» What to work on
Copy the items starting with the line with "Viewport: 943px width, 441px height." and going on through the line with "(x=598, y=409)", replacing "bracelets" with "necklaces" and keeping everything else the same. Leave the pictures out.

» The records

########################################

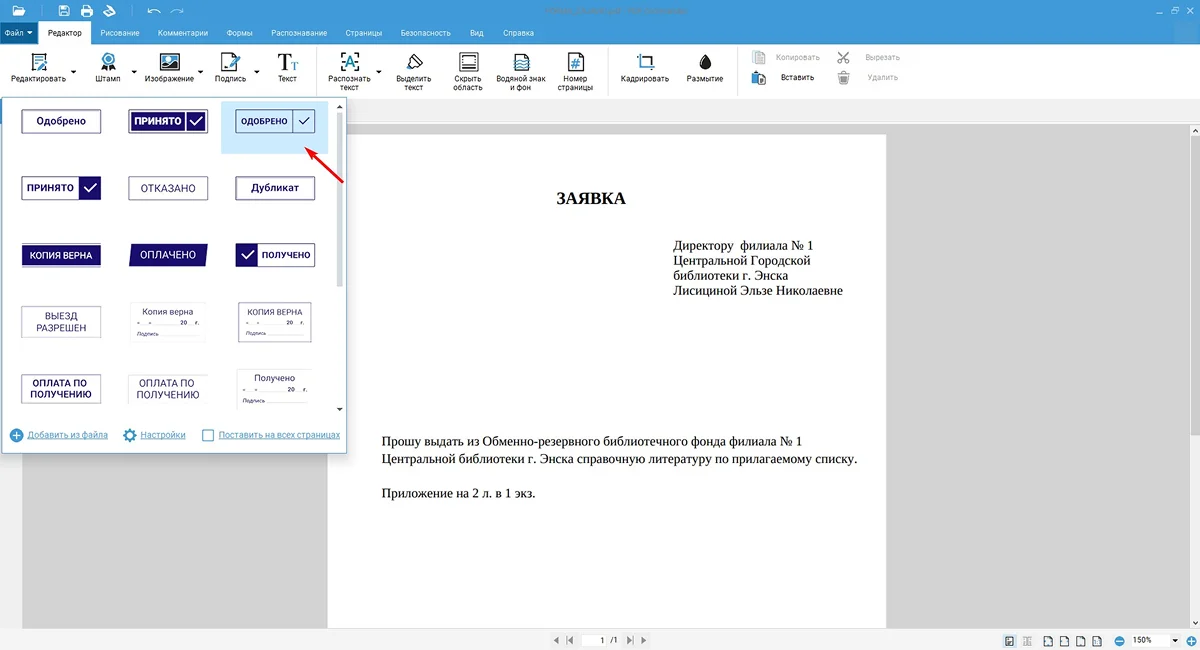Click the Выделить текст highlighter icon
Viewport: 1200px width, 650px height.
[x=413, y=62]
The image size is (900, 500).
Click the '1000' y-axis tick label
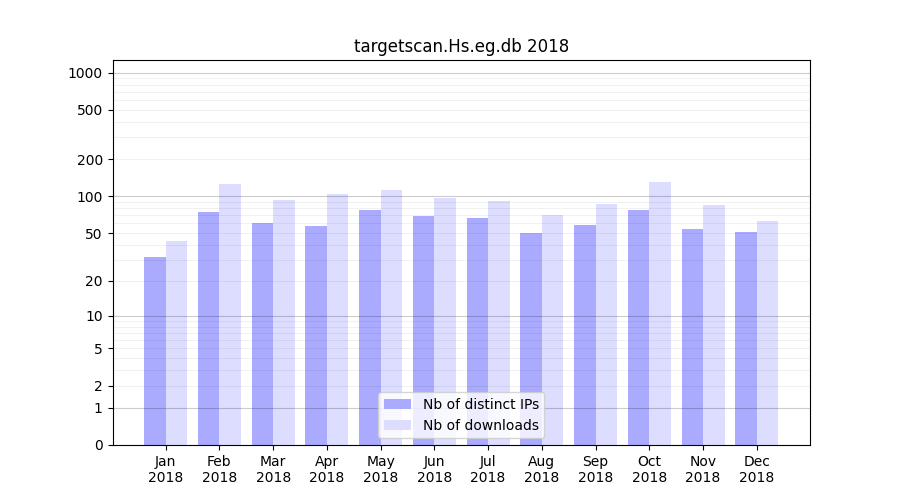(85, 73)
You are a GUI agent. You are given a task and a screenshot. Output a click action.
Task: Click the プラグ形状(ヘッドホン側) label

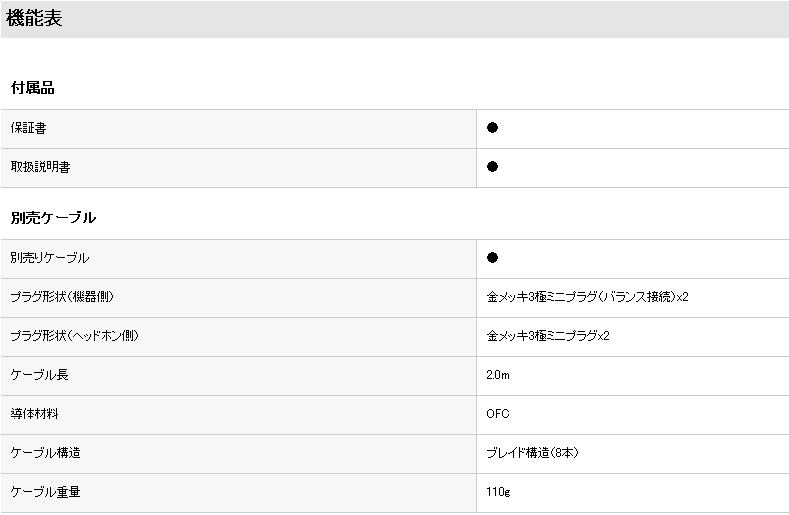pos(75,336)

########################################

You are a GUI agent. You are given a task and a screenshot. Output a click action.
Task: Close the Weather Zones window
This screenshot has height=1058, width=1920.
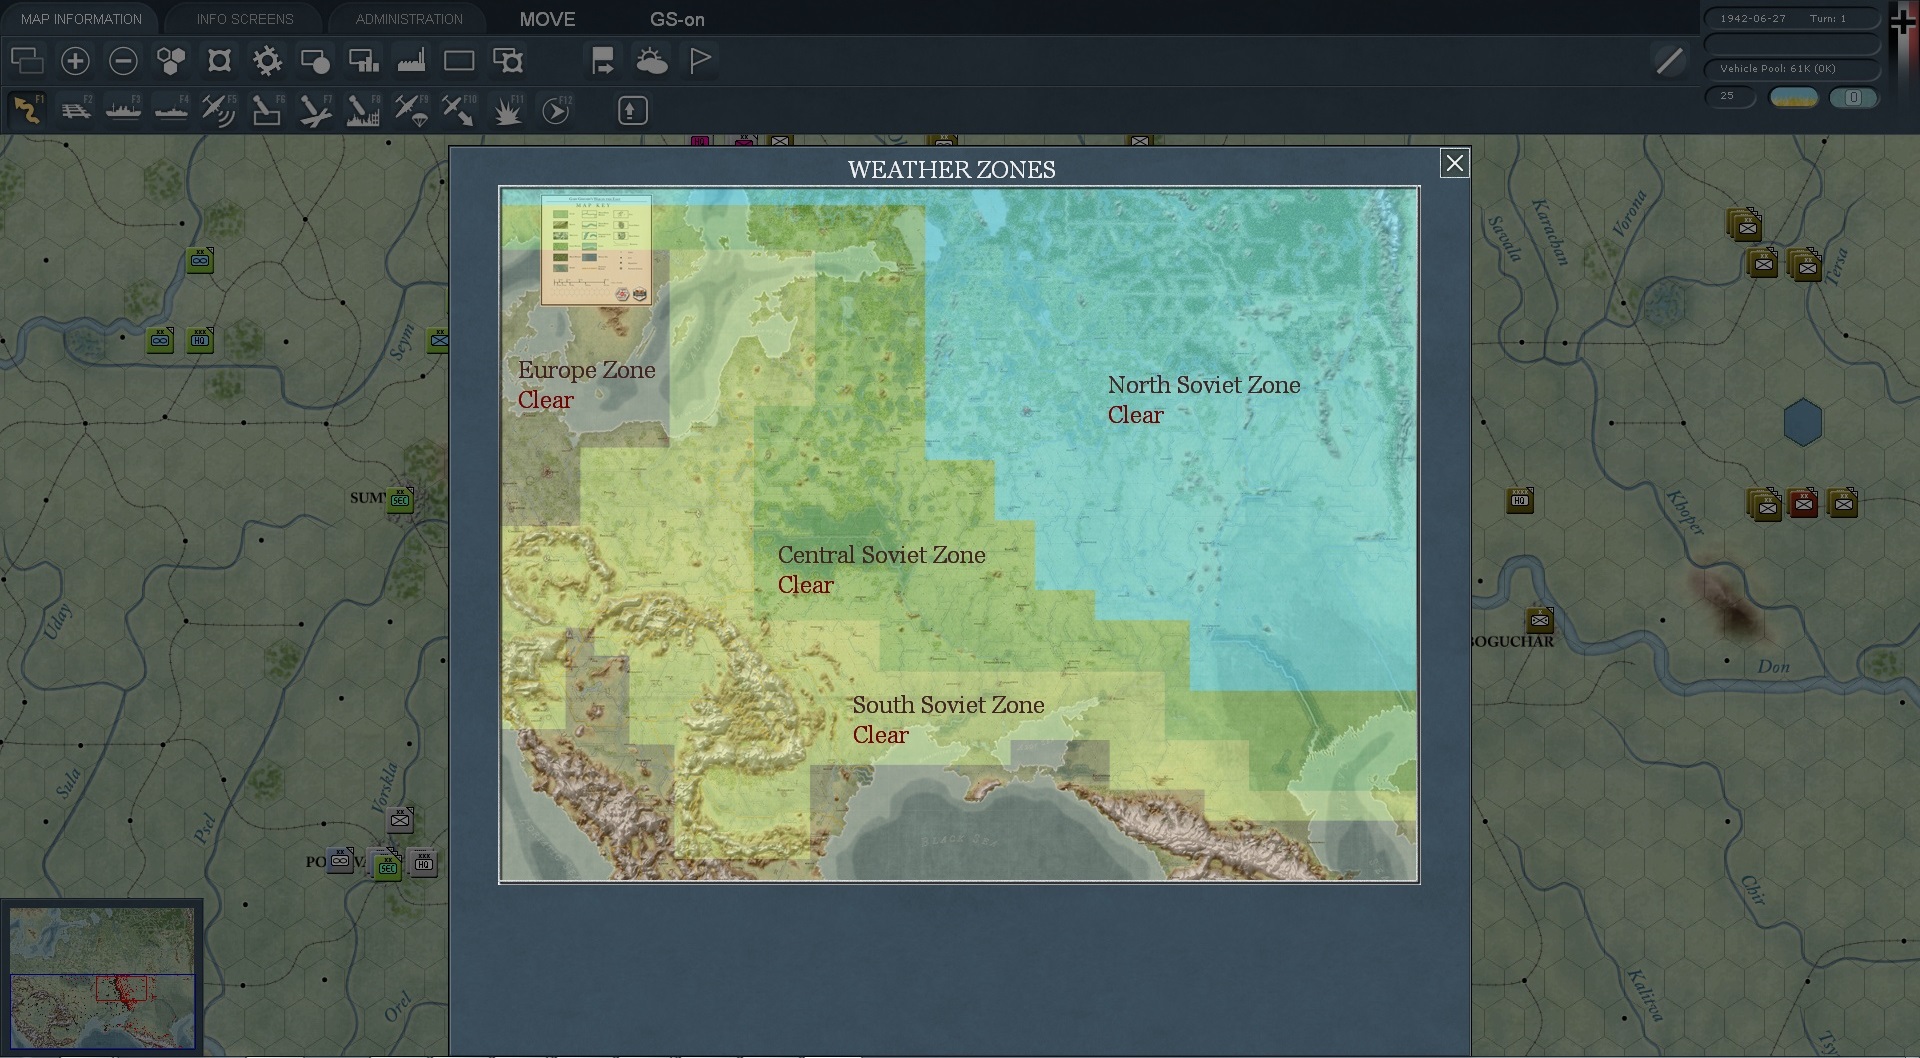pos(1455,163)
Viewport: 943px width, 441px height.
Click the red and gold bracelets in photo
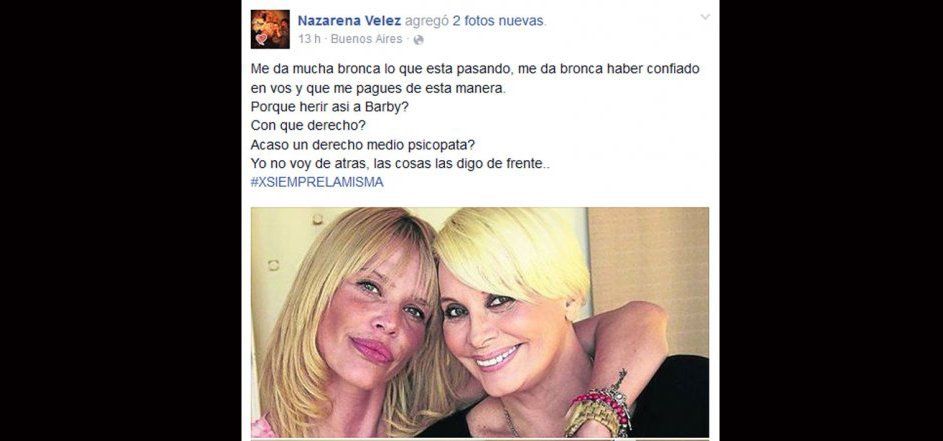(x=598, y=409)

########################################

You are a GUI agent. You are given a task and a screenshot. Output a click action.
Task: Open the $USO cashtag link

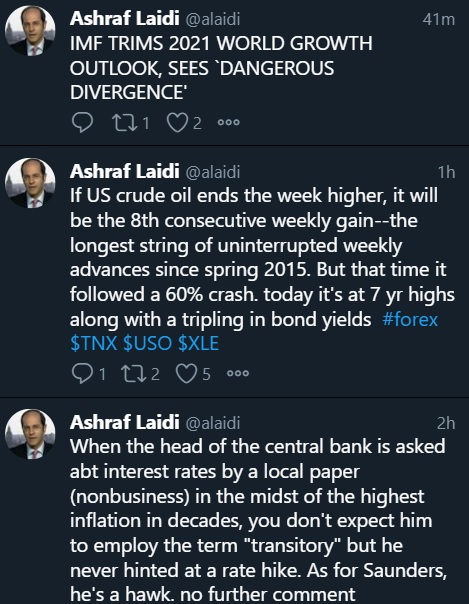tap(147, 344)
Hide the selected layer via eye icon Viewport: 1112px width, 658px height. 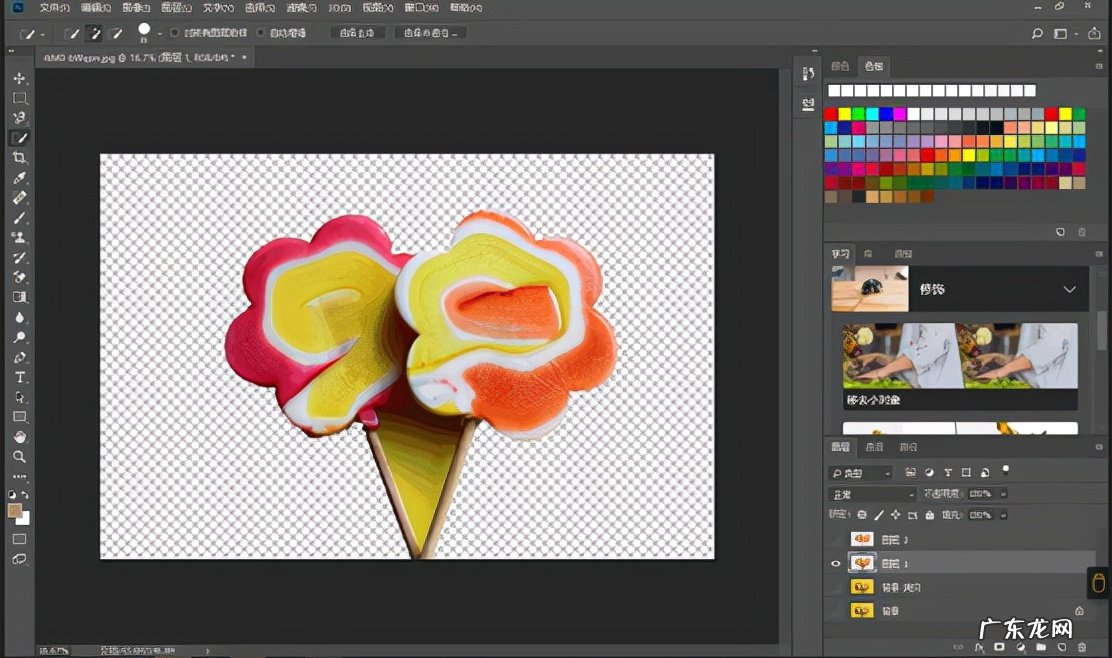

########################################

» Solution to the exercise
Viewport: 943px width, 441px height.
Click the red and gold necklaces in photo
(x=598, y=409)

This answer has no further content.